▸ Document segment:
Lucky Recipes

Xmas Turkey Tacos!

Cooking Time: Few hours

Difficulty: Easy-ish

Serves: Makes 12 Tacos

Ingredients

 

FOR THE TURKEY

• 1 whole turkey, about 3kg

• 2 cups fresh orange juice

• 1 cup fresh lime juice

• 1 cup fresh lemon juice

• 300g achiote paste

• 2 tbsp flaky sea salt

• 1 x 120g pouch of Lucky Taco Chipotle Marinade

• 3 banana leaves, thawed (look in the frozen section of any Asian grocery store)

FOR THE CRANBERRY & HIBISCUS SALSA

• 2½ cups water

• ½ cup dried hibiscus flowers (find in Farro Fresh or buy online from Tío Pablo at tiopablo.co.nz)

• 2 cups white sugar

• 2 cups fresh, frozen or 1½ cups dried cranberries

FOR THE 'TACO BUILD'

• 12 corn (or flour) tortillas, freshly cooked

• 1 cup Avocado Crema (see recupes tab)

• 200g sliced red cabbage

• 300g Lucky Taco Pink Pickle (see recipes tab - or Avail to buy from farro Fresh)

• handful of fresh coriander leaves

• 2 limes, cut into wedges

• Lucky Lime Salsa (Avail at Farro Fresh)

• Lucky Taco Chilli Salt (Avail at Farro Fresh & NW)

• crispy fried shallots (look for palm-oil-free ones in Asian supermarkets)

• Lucky Taco Jalapeño Hot Sauce (optional)

Method

 

• First get the turkey going.

• Cut your turkey into about 6–8 pieces (or you can ask your butcher to do this when you buy it). Set aside.

• Combine juices, achiote paste, sea salt and chipotle marinade in a food processor and blitz until smooth. Set aside.

• Line the bottom of a large casserole pot with two criss-crossed banana leaves, letting the excess hang over the outside of the pot. The banana leaves give the dish an extra layer of flavour and help to steam the meat, keeping it moist.

• Add turkey pieces and pour over citrus sauce.

▸ Collected material:
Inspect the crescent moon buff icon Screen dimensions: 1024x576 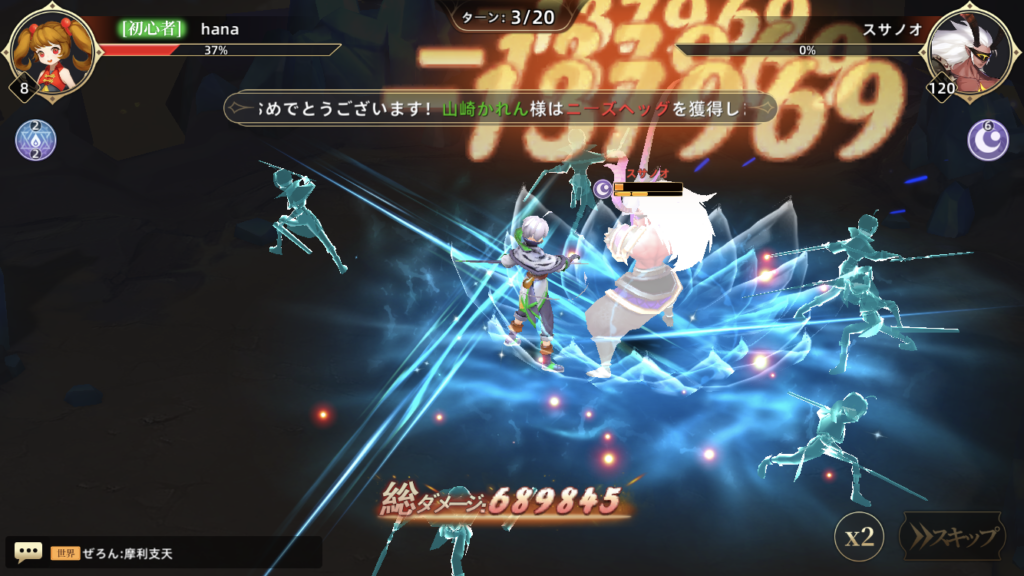pyautogui.click(x=987, y=140)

▸ Set problem: Copy the part of the Xmas turkey tacos recipe that runs from "FOR THE 'TACO" down to "from farro Fresh)", word for word.

▸ Solution to this task:
FOR THE 'TACO BUILD'

• 12 corn (or flour) tortillas, freshly cooked

• 1 cup Avocado Crema (see recupes tab)

• 200g sliced red cabbage

• 300g Lucky Taco Pink Pickle (see recipes tab - or Avail to buy from farro Fresh)